A background snapshotter inside the always-on Narnia server takes a snapshot of your open terminal windows on a timer (once a minute by default). For each window it records the Copilot tabs it contains and each tab's starting directory, writing them to Narnia's own settings database. When a window disappears, it is marked closed and retained so you can reopen it later.

Because the snapshot is taken before a window dies, recovery does not depend on the window still being open — the last snapshot (at most one interval old) is already saved.

Detection is Windows Terminal–specific

Recording reconstructs a window by walking the process tree to the owning WindowsTerminal.exe and reading copilot --resume=<id> from each tab's command line. Only tabs started with --resume (for example, those launched from Narnia's Launch Selected, or resumed on the command line) are detected. Tabs added to a window after it launched are still recorded, but their starting directory is only captured when it appears in the window's launch command.

Copilot tabs only

The database only ever holds Windows Terminal windows that contain at least one copilot --resume tab, and only those tabs. Other terminal windows and non-Copilot tabs are never recorded.

Reopening a window

On the 🪟 Windows page, each recently-closed window shows its tabs. Click 🚀 Reopen to relaunch the whole window as a single Windows Terminal window, one tab per session. Each tab resumes its Copilot session and opens in the captured starting directory (falling back to the session's preferred path, working directory, or git root when no directory was captured).

Reopening is always manual — Narnia never relaunches a window automatically.

Pinning and retention

Closed windows are kept up to a configurable limit (50 by default); older ones are pruned. Name a window to pin it so it is never pruned. Identical windows (the same set of sessions) are deduplicated, so reopening and re-closing the same working set keeps a single record rather than piling up duplicates.

Settings

Configure recording on the ⚙️ Settings page under Terminal Window Snapshots:

Setting Default Notes
Record terminal windows On Turn recording off/on at runtime without restarting the server.
Snapshot interval (seconds) 60 Minimum 5.
Closed windows to keep 50 Pinned windows are always kept.

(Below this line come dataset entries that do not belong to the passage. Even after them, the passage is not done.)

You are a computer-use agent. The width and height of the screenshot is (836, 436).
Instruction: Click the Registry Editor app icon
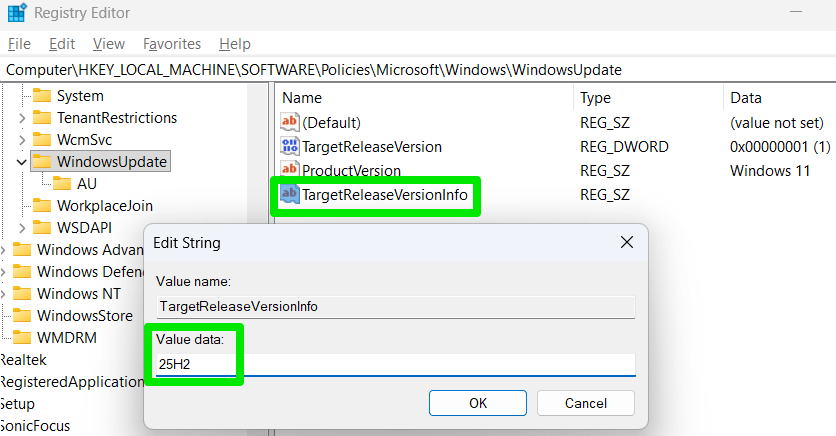[x=17, y=14]
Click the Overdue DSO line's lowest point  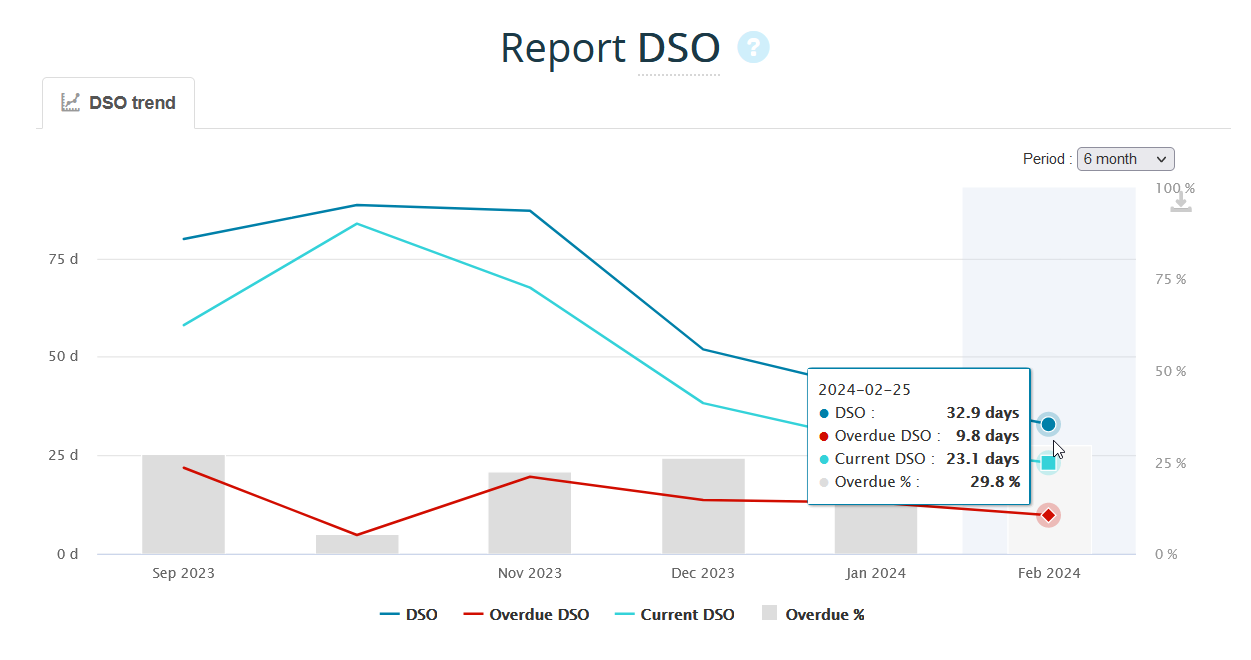click(357, 535)
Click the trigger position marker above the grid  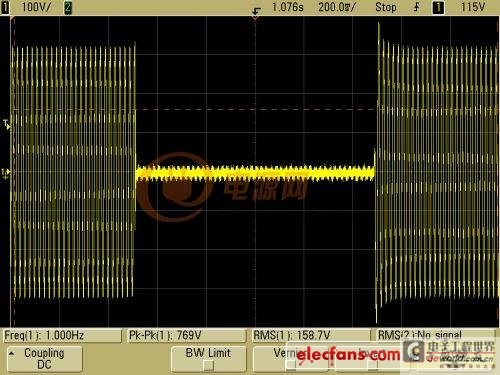(256, 14)
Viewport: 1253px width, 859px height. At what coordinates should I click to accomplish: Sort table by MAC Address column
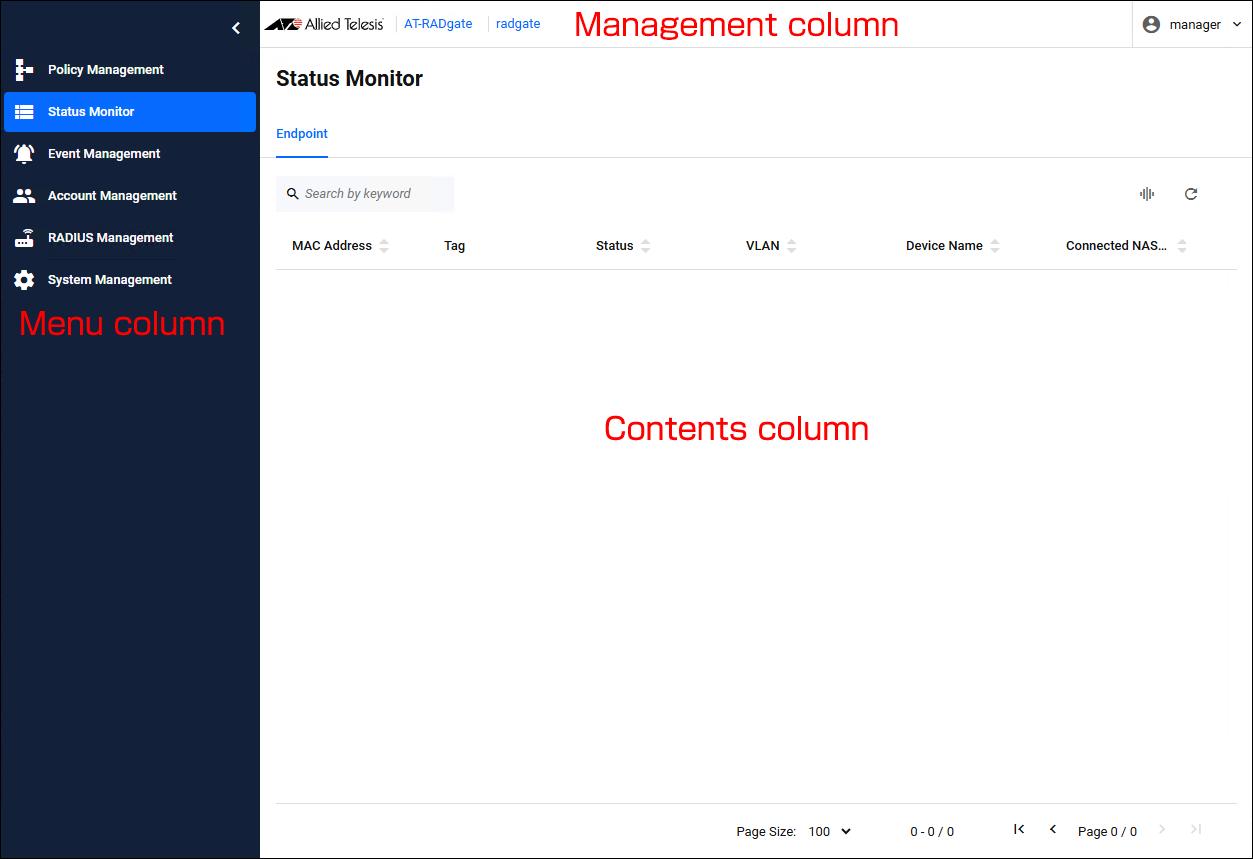coord(384,246)
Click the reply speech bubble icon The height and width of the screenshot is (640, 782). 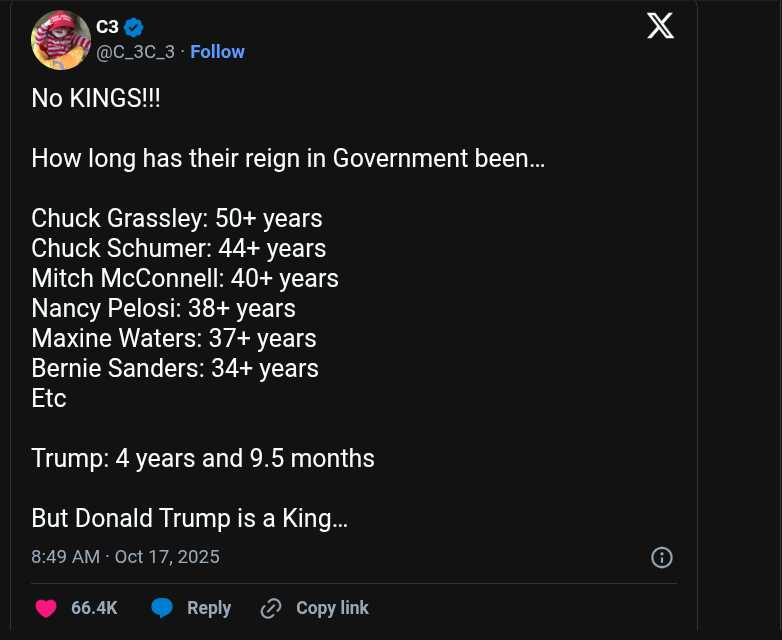(162, 608)
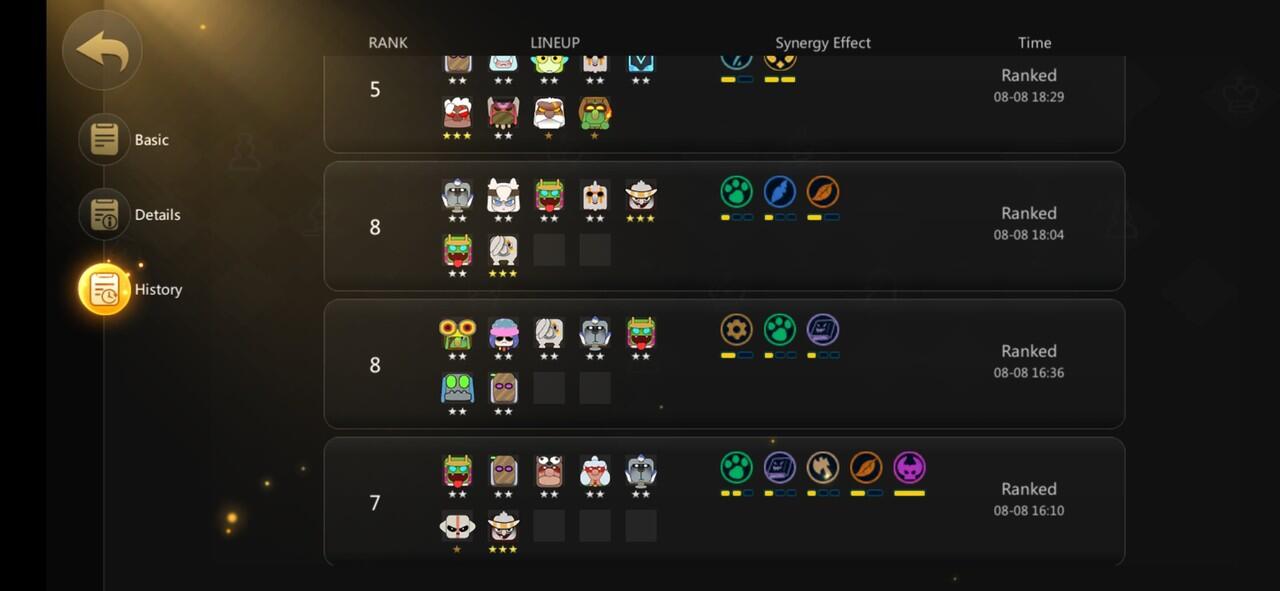1280x591 pixels.
Task: Click purple demon synergy in 16:10 match
Action: [909, 467]
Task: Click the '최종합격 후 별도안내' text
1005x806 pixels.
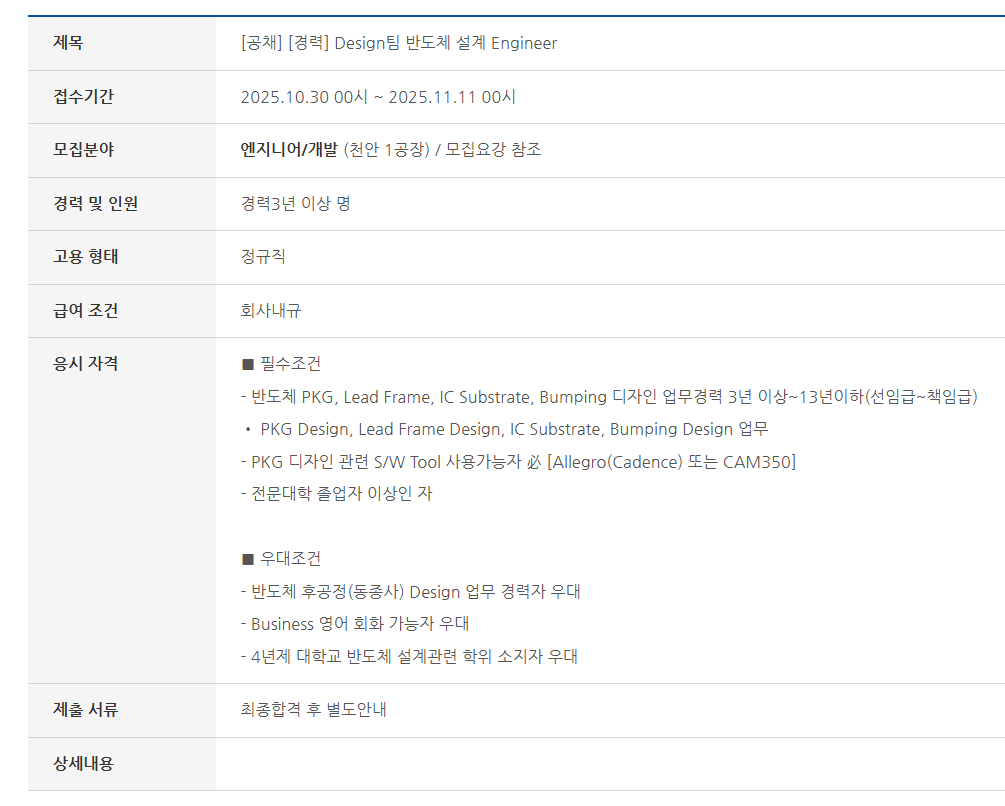Action: (313, 710)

These map to settings keys (snapshotter_enabled, snapshotter_interval_seconds, snapshotter_retention_count) read each tick, and to the NARNIA__SnapshotterEnabled, NARNIA__SnapshotterIntervalSeconds, and NARNIA__SnapshotterRetentionCount option defaults.

Start at login (optional)

The snapshotter only runs while the Narnia server is up. The server is already relaunched at the start of every Copilot CLI session by the narnia-web-server hook, so it is effectively always up once you start using Copilot. To have it running from the moment you sign in — even before your first session — enable Start at Login on the Settings page (Windows only, off by default). This adds a per-user HKCU\…\CurrentVersion\Run entry; no administrator rights are required.

Headless snapshot (optional)

For belt-and-suspenders collection even when the web server is stopped, run a single snapshot pass and exit:

NexusLabs.Narnia.Web.exe snapshot

This applies any pending migrations, records the currently-open windows once, and exits without starting the server — suitable for a Windows Scheduled Task that runs at logon and repeats periodically.

Where it is stored

All window data lives in Narnia's own settings database (<LocalAppData>/narnia/settings.db%LOCALAPPDATA%\narnia\settings.db on Windows) in the terminal_windows and terminal_window_tabs tables. The Copilot CLI's session-store.db is only ever read, never modified.

Extending the sources

The recovery console reads windows through an ITerminalWindowSource contract aggregated by ITerminalWindowAggregator. The live snapshotter is the built-in source; additional sources can be registered and will appear in the console automatically, exposing only the domain window model (a source's own storage is its private concern).